When people complain about tape, most times, it seems to me, they are talking about red. But in my case, my beef is with blue, literally.

Readers of The Star’s letters pages might have noticed Jeff Plitt’s frequent mention of my brightwork, or varnish, and wondered why. It comes from a period of time last summer when I tied my boat near where he docks his own. That spring, thinking that I would see to refinishing the wooden cockpit coamings and grab rails on the cabintop sometime that season, I, perhaps foolishly, put blue painter’s tape over the raw spots. My idea was that the tape would prevent more sun damage and keep out rainwater.

Sharp-eyed, Jeff noticed the tape right away; it was still there when I returned with the boat in the fall to get ready for its haul-out.

Curious about the derivation of the phrase red tape, I learned that it comes from a tradition dating at least to the 1600s in England of binding high piles of official documents with red fabric tape, what today we might call ribbon. In time, it became a way to describe the fussiness of British law and of those who applied it. I noted the parallel. Red tape of the bureaucratic kind is tenacious, persistent, and annoying. So is blue tape, especially if one does not deal with it quickly after it is applied.

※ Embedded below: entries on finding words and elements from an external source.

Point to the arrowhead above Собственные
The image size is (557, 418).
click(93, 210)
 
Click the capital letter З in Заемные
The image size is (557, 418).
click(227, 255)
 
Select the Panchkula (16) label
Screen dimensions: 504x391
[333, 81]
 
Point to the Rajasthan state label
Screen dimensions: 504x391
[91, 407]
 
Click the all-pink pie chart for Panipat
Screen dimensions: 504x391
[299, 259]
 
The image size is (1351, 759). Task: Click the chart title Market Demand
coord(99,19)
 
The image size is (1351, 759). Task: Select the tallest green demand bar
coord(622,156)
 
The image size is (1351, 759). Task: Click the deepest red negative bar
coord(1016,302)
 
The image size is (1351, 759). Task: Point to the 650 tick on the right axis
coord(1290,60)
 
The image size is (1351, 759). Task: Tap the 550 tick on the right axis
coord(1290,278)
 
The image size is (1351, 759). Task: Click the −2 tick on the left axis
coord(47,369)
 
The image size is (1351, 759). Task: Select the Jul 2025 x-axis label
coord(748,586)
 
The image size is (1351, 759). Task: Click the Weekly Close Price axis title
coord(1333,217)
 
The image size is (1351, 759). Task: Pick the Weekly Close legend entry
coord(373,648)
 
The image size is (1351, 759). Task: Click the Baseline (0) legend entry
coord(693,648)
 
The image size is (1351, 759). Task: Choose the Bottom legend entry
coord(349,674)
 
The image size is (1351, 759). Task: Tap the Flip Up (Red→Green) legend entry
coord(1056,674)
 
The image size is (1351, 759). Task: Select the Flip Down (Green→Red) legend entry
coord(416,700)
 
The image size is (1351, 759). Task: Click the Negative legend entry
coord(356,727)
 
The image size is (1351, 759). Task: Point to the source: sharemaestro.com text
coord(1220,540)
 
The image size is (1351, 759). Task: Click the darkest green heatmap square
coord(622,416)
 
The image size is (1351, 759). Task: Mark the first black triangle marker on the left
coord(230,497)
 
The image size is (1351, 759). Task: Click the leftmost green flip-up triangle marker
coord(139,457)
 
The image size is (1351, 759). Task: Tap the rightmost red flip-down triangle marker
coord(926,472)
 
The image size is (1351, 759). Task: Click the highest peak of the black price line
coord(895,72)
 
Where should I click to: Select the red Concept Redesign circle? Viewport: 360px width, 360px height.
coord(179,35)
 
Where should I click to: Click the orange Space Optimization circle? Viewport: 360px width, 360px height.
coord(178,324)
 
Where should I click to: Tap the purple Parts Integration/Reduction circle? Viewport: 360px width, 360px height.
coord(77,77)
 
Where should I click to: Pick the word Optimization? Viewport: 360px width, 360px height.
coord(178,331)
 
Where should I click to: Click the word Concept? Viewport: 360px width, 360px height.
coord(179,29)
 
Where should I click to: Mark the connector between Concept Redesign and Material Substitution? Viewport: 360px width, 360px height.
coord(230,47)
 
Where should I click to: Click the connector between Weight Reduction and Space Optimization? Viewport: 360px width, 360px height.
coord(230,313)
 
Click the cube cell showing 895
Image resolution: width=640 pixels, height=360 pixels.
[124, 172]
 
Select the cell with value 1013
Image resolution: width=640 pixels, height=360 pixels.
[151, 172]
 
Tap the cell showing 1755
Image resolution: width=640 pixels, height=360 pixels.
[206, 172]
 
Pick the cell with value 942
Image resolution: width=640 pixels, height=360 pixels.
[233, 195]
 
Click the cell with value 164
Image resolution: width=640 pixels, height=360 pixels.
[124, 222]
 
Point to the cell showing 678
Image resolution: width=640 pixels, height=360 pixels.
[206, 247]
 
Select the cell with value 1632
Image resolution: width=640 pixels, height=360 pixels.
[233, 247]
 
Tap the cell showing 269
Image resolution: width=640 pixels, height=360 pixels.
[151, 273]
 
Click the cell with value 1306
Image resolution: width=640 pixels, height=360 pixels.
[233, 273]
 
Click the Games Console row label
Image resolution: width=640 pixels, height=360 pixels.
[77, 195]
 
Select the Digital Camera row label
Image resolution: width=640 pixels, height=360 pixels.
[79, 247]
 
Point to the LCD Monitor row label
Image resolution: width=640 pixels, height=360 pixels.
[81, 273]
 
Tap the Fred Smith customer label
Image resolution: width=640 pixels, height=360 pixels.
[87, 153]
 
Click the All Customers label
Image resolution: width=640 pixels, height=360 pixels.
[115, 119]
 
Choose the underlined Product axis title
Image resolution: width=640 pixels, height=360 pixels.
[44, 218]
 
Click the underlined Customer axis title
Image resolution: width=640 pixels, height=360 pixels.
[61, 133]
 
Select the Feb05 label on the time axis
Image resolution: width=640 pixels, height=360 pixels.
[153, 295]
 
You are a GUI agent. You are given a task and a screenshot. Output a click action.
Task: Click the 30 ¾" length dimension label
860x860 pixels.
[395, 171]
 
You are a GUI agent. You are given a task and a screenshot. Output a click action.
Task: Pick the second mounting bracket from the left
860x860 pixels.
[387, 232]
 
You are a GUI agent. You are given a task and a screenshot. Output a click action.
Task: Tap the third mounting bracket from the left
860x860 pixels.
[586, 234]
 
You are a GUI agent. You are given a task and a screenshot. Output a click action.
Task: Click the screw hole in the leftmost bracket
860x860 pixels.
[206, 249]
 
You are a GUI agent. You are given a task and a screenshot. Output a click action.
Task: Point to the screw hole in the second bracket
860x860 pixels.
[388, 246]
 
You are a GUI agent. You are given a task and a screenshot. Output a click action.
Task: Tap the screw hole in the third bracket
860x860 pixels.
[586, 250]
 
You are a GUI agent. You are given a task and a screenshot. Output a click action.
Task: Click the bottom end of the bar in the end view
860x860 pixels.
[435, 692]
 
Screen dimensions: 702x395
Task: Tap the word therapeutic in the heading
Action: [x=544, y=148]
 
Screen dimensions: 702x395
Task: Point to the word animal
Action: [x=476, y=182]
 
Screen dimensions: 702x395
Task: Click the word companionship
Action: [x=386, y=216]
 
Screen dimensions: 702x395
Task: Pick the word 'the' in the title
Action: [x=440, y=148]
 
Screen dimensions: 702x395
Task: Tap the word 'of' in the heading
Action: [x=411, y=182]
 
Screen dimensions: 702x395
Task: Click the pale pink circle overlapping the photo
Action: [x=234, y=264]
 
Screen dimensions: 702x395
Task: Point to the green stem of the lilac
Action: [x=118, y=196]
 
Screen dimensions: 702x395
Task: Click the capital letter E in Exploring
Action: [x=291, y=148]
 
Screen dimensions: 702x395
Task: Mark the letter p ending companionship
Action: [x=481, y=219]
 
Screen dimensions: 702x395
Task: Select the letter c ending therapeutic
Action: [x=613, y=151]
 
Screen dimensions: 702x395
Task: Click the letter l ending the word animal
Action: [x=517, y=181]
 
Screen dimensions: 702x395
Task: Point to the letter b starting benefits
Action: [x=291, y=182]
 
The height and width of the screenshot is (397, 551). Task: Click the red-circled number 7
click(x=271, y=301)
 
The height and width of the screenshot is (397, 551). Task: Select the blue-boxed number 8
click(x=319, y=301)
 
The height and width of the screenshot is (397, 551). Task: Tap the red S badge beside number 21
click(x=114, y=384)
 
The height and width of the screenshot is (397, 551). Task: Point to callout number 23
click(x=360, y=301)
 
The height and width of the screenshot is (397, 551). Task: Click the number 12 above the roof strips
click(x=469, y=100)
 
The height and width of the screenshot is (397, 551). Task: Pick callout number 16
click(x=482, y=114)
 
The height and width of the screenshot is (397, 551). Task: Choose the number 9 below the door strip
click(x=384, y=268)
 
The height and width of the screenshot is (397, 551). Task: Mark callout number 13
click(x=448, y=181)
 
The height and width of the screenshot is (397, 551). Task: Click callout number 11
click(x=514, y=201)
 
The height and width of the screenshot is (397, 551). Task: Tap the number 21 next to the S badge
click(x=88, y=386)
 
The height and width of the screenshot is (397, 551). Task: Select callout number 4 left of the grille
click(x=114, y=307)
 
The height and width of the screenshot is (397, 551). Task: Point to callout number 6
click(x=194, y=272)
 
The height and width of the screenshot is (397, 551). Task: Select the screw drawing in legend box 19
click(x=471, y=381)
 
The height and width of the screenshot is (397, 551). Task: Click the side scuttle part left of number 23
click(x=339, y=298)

After a summer at mooring, the blue tape on Cerberus’s rails was firmly stuck. It would not peel, nor did ordinary solvents do the job. Scraping was the only choice, since it clogged sandpaper in an instant. Jeff will be pleased to hear that I have at last tackled the blue tape and begun on the brightwork.

Don Casey, the author of a classic handbook on old-boat care, advises dealing with safety and structure first and leaving that sort of finish work to last. There are some things, though, that boaters like Jeff and, frankly, me, can’t get past. Being that it is time to get back on the water, the red tape we’ll let slide until another season.